Entries shown:
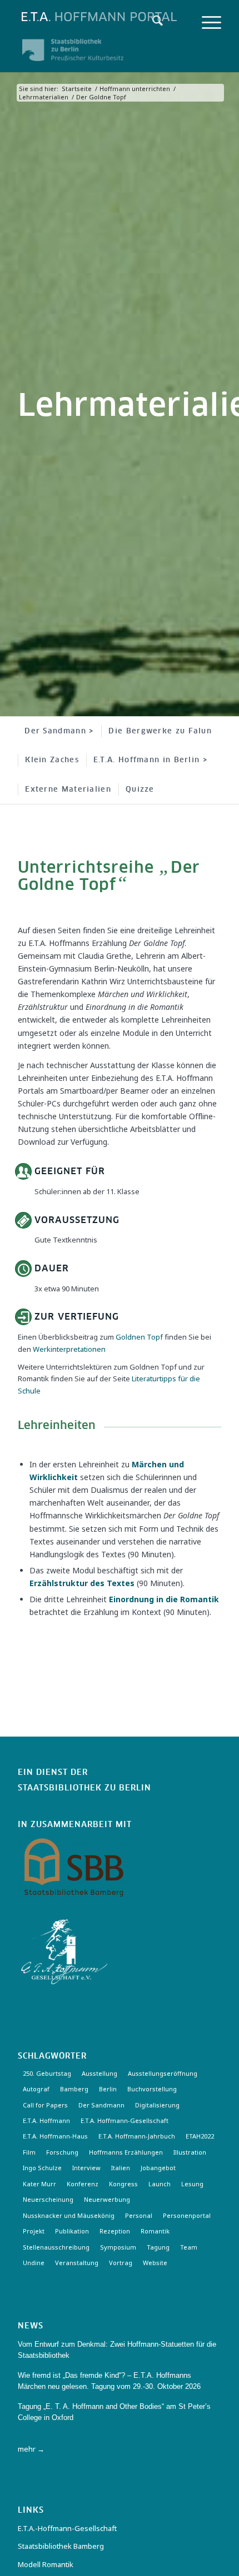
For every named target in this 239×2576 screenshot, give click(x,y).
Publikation (72, 2231)
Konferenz (82, 2184)
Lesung (192, 2184)
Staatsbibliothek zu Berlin (84, 1788)
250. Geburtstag (47, 2073)
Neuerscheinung (48, 2199)
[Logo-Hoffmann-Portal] (99, 16)
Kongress (123, 2184)
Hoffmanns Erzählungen (126, 2152)
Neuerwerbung (107, 2199)
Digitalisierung (157, 2105)
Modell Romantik (45, 2564)
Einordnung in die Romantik (164, 1599)
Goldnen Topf (139, 1337)
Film (29, 2152)
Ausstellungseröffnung (162, 2073)
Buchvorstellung (152, 2089)
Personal (138, 2215)
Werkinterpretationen (69, 1349)
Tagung (158, 2247)
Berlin (108, 2089)
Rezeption (114, 2231)
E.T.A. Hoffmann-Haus (55, 2136)
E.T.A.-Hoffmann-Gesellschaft (67, 2528)
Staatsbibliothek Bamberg (61, 2546)
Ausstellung (99, 2073)
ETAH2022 (200, 2136)
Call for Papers (45, 2105)
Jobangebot (158, 2168)
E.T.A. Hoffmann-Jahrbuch (136, 2136)
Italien (120, 2168)
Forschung (62, 2152)
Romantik (155, 2231)
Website (155, 2262)
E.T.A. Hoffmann (46, 2120)
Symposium (118, 2247)
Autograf (36, 2089)
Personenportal (187, 2215)
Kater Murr (39, 2184)
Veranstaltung (76, 2262)
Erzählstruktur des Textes (82, 1583)
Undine (33, 2262)
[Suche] (152, 22)
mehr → (31, 2449)
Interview (86, 2168)
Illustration (189, 2152)
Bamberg (74, 2089)
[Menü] (206, 22)
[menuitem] (152, 22)
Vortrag (120, 2262)
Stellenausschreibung (56, 2247)
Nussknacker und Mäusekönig (68, 2215)
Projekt (33, 2231)
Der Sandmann (101, 2105)
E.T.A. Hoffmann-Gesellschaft (124, 2120)
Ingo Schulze (42, 2168)
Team (188, 2247)
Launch (159, 2184)
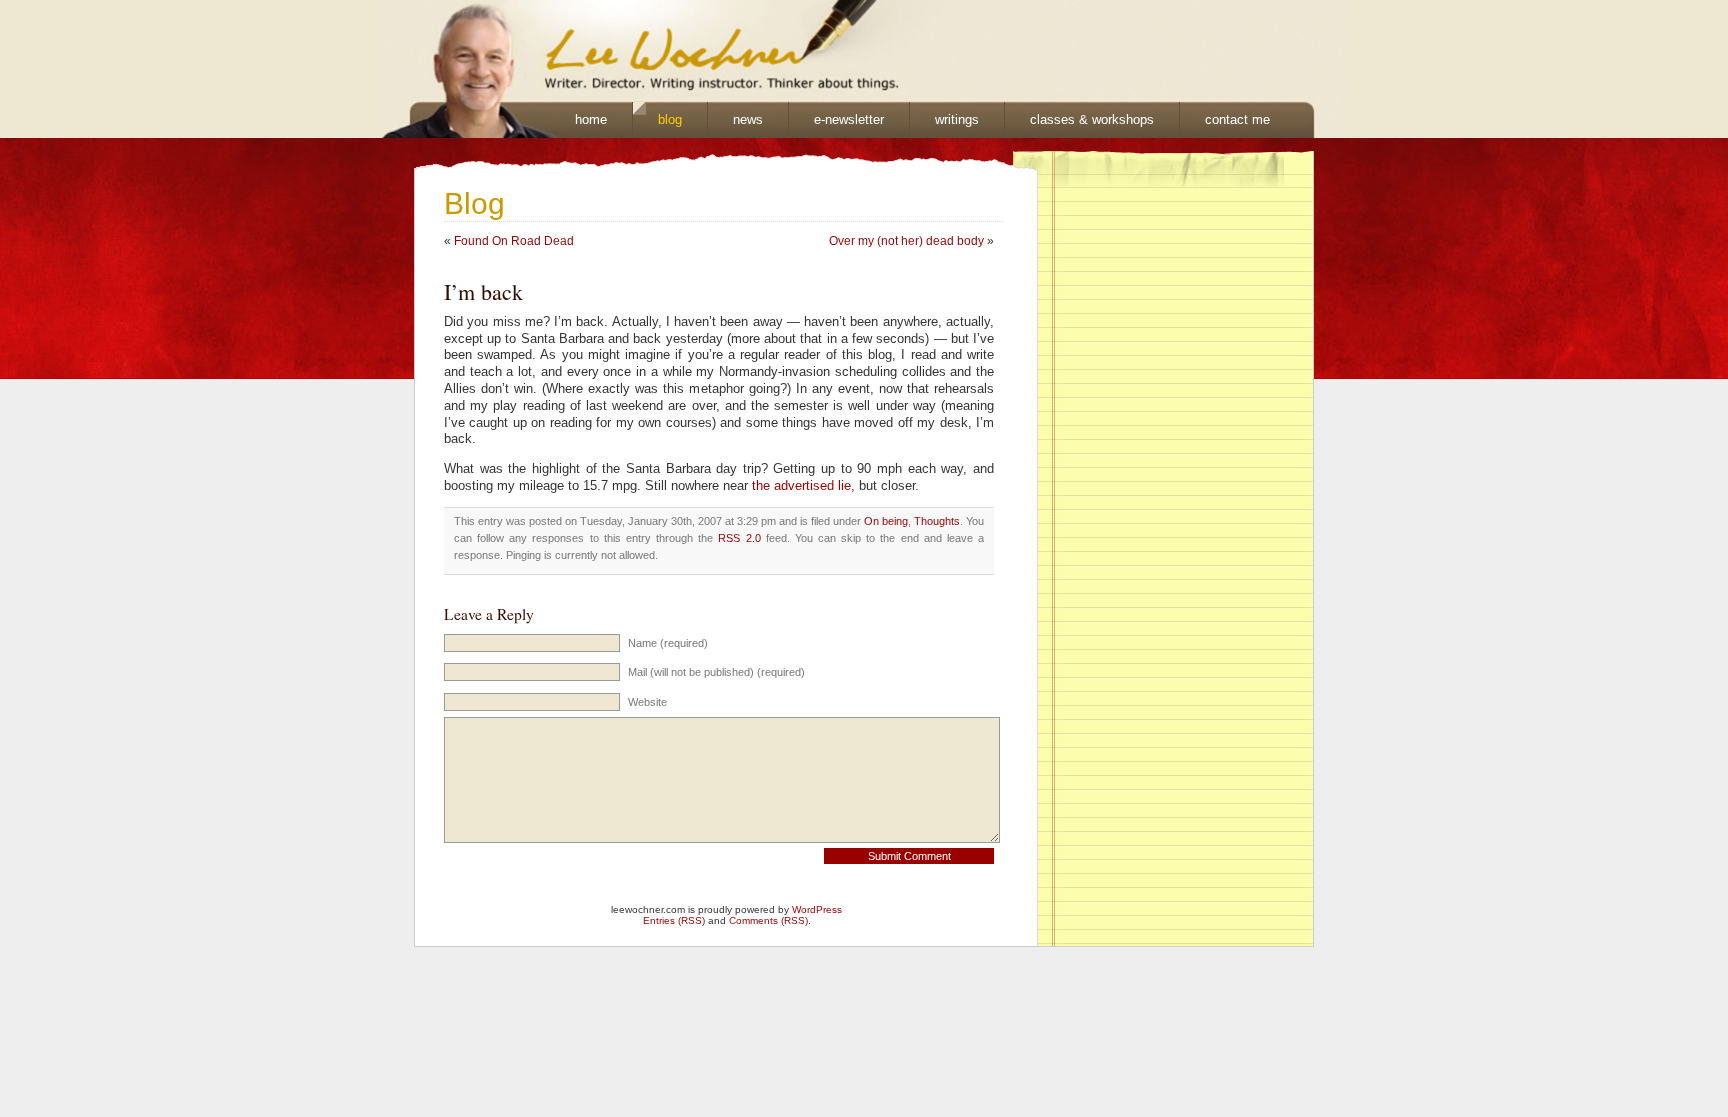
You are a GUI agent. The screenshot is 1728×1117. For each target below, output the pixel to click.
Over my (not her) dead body (906, 241)
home (591, 119)
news (748, 119)
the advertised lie (801, 486)
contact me (1237, 119)
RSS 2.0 (739, 538)
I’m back (483, 291)
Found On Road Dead (514, 241)
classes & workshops (1092, 119)
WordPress (817, 909)
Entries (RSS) (674, 920)
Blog (474, 203)
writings (957, 119)
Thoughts (937, 521)
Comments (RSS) (768, 920)
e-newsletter (849, 119)
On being (886, 521)
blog (670, 119)
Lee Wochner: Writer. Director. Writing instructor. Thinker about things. (630, 51)
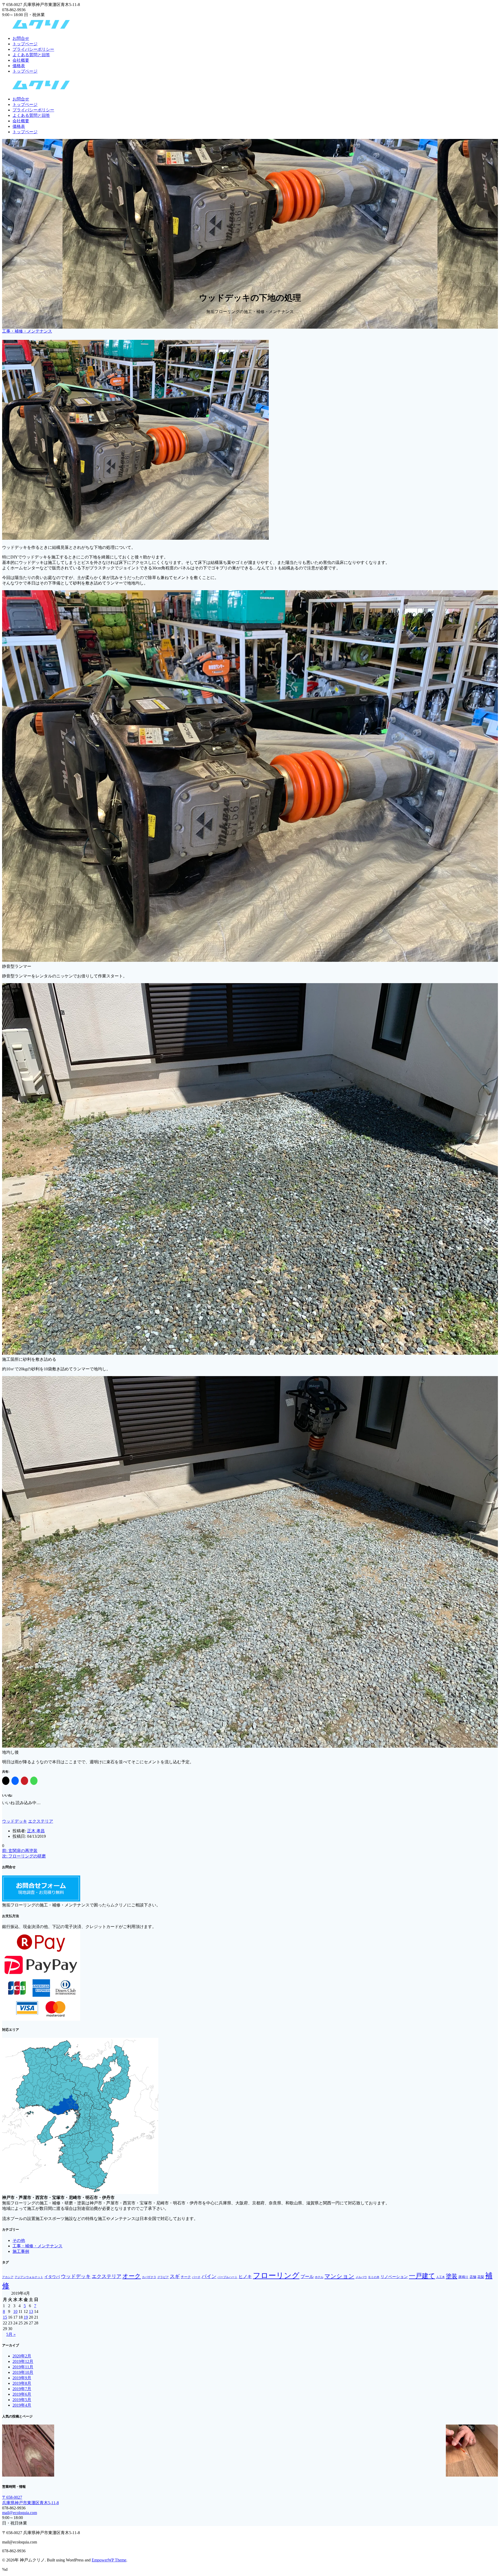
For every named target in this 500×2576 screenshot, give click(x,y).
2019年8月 (21, 2383)
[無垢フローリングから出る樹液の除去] (28, 2451)
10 (15, 2311)
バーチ (196, 2277)
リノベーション (394, 2277)
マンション (339, 2276)
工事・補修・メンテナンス (27, 331)
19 (26, 2317)
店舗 (473, 2277)
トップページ (25, 44)
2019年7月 (21, 2389)
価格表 (18, 65)
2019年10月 (22, 2372)
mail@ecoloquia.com (19, 2512)
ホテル (319, 2277)
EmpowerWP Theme (109, 2560)
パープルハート (227, 2277)
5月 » (11, 2334)
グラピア (163, 2277)
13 (31, 2311)
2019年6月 (21, 2394)
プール (307, 2276)
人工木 (440, 2277)
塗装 (451, 2276)
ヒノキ (245, 2276)
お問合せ (20, 38)
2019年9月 (21, 2378)
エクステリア (40, 1821)
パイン (209, 2276)
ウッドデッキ (14, 1821)
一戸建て (422, 2275)
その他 (18, 2240)
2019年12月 (22, 2361)
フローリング (276, 2275)
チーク (186, 2277)
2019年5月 (21, 2399)
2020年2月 (21, 2356)
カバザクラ (149, 2277)
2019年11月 (22, 2367)
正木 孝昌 (36, 1831)
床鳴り (463, 2277)
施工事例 (20, 2251)
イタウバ (52, 2277)
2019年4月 (21, 2405)
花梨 (480, 2277)
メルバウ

Activity: Set down again, word for word, every line from the one with "Vortrag (120, 2262)" to the one with "blog (670, 119)" in the entries above, and omit the pictures.

Solution to the exercise:
Vortrag (120, 2262)
Stellenausschreibung (56, 2247)
Nussknacker und Mäusekönig (68, 2215)
Projekt (33, 2231)
Der Sandmann (101, 2105)
E.T.A. Hoffmann-Gesellschaft (124, 2120)
Ingo Schulze (42, 2168)
Team (188, 2247)
Launch (159, 2184)
You are a GUI agent. The screenshot is 1728×1117. For each target below, output the pixel to click.
Over my (not her) dead body (906, 241)
home (591, 119)
news (748, 119)
the advertised lie (801, 486)
contact me (1237, 119)
RSS 2.0 (739, 538)
I’m back (483, 291)
Found On Road Dead (514, 241)
classes & workshops (1092, 119)
WordPress (817, 909)
Entries (RSS) (674, 920)
Blog (474, 203)
writings (957, 119)
Thoughts (937, 521)
Comments (RSS) (768, 920)
e-newsletter (849, 119)
On being (886, 521)
blog (670, 119)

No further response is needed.